The release marks a two year period in which OPN—Brooklyn's Daniel Lopatin—has moved to the forefront of an ever-expanding assembly of vintage synthesizer fiends, analogue devotees and '70s Krautrock acolytes like Emeralds, Gavin Russom or Carlos Giffoni. Last year, Giffoni's No Fun collected all three of Oneohtrix Point Never's full-lengths—Betrayed in the Octagon, Zones Without People, and Russian Mind—along with cuts from various cassette and CD-R releases onto the double album compilation, Rifts. Depending on your history with OPN—mine was minimal—Rifts was either a handy document preventing diggin' around your music stash or an eye-opening drift through Lopatin's increasingly meditative and assured synth compositions.
For Returnal, however, the advances in depth of tone, texture and a sort of ever-colliding cascade of melodies seem to have taken almost whiplash acceleration. Missing for the dense arpeggiated runs and many of his allusions to film composers like Carpenter, Leone or Argento; in their place are more streamlined melodies that gurgle where they used to rush. Its forebears are simple: The cosmic detours of Tangerine Dream, Klaus Schulze or Jean Michel Jarre to the eerier decor of Popol Vuh's work with Werner Herzog to Edward Artemiev's soundtracks for Tarkovsky. But OPN borrows equally from genres as entwined as drone, ambient, new age and psychedelic. Returnal feels like a document as dazed and dizzy as heatstroke, the other-state peace of dehydration or exhaustion. But its emotional terrain is in constant flux—if, thankfully, slow to evolve—full of transitions and almost sullen mood-swings that make it, at various points, entrancing, bewitching and often quite perplexing.

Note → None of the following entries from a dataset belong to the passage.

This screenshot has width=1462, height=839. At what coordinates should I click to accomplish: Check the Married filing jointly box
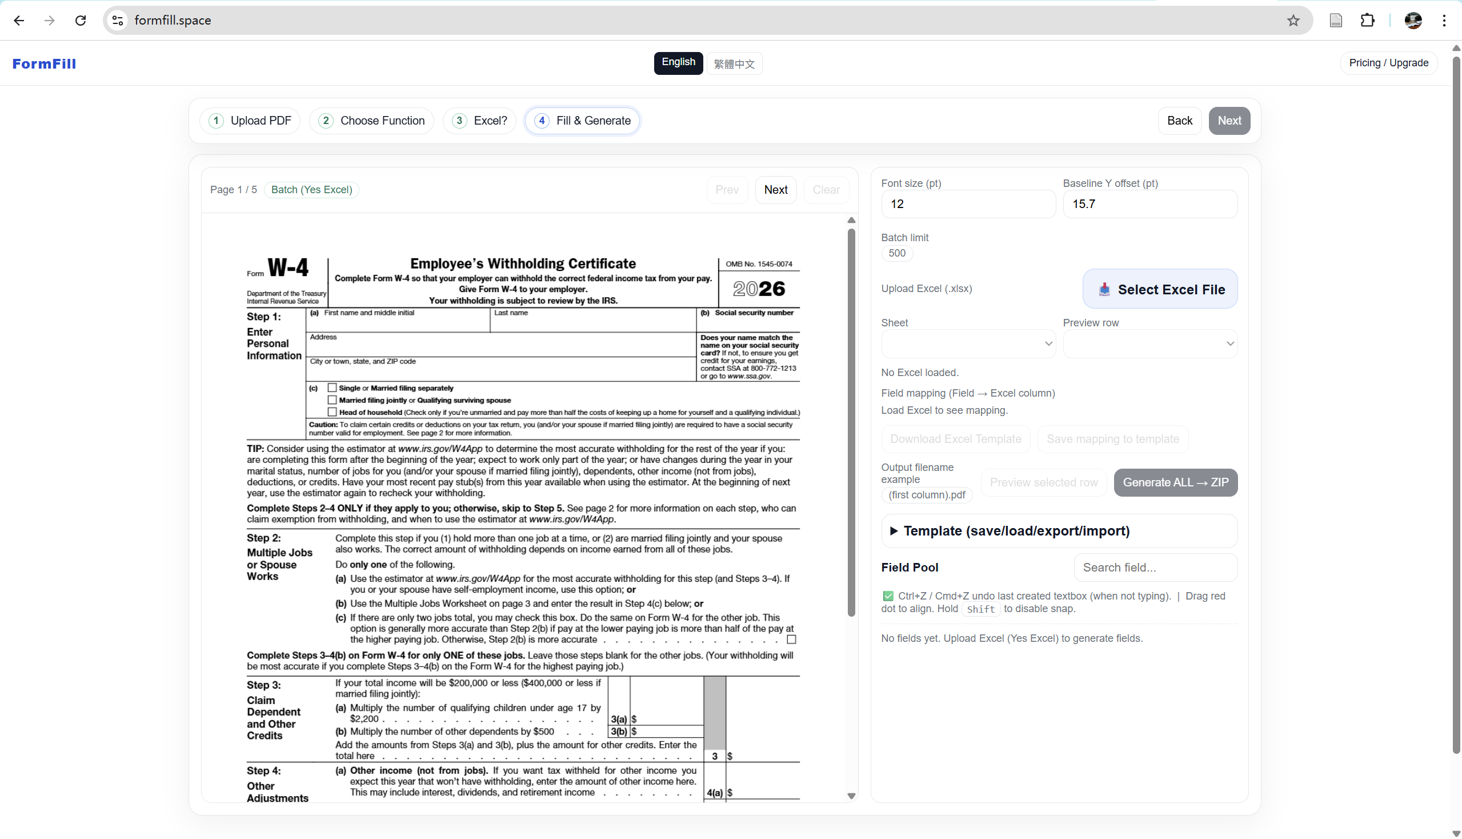pos(332,399)
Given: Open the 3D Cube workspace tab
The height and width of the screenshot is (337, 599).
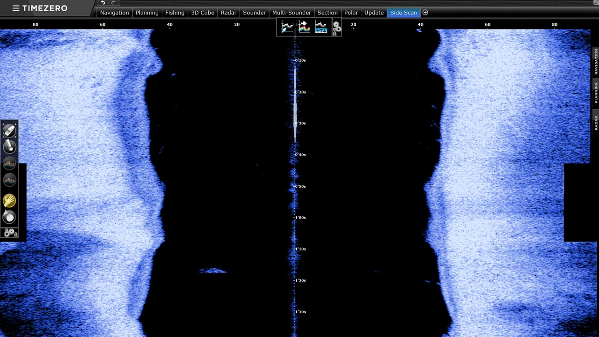Looking at the screenshot, I should point(203,13).
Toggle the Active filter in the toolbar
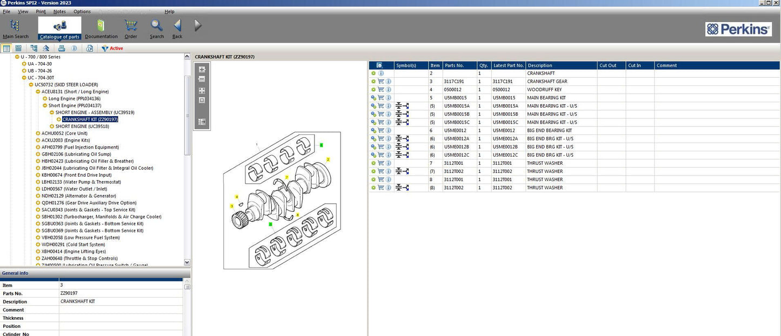This screenshot has width=781, height=336. (x=112, y=48)
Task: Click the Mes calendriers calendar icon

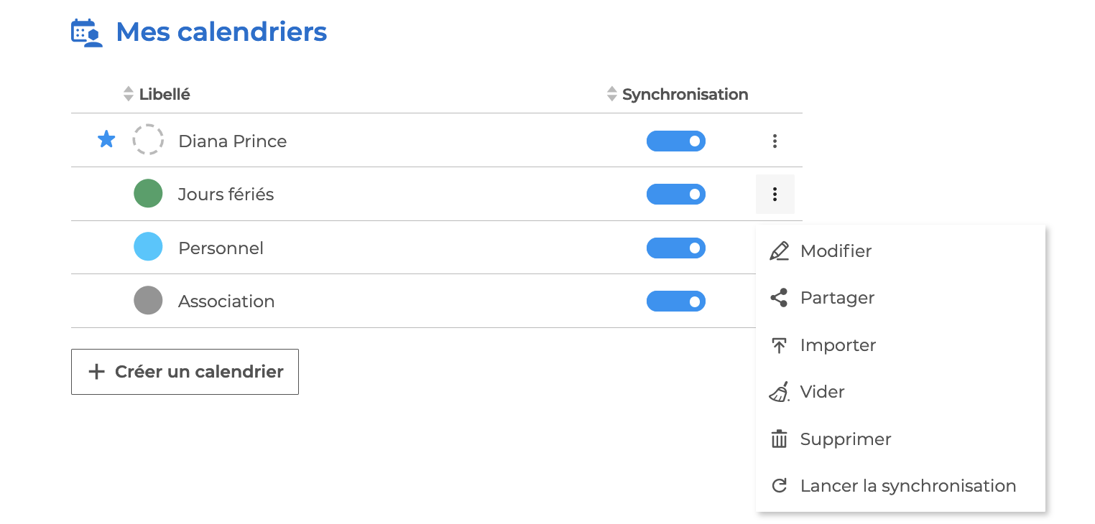Action: tap(87, 32)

Opening almost in comic assault mode—the crude tangles of noise, serrated drum machines and vocal screams of "Nil Admirari"—quickly reclines into the brainy analogue explorations at Returnal's core. Routed by their warm pulsing synths, both "Describing Bodies" and "Stress Waves" are almost hymnal, while the title track buries Lopatin's pitch-shifted vocals into a disorienting forest-haunt that wouldn't have sounded out of place on Fever Ray's album. The gorgeous interlude "Ouroboros" detours briefly into wistful melancholia, while with its drowsy drones, processed vocals and solemn synth lines, closer "Preyouandi" almost resembles a more uneven version of Boards of Canada's open-field electronica. But, as Lopatin negotiates these slight shifts in tenor and tempo, it's to his credit that the album never shakes off its own narcotic bliss. If it's only mid-July, Returnal still seems like a lock for record of the year in a throwback genre expanding beyond cassette-collectors and Brain Records lovers. Not quite numb, but mostly comfortable.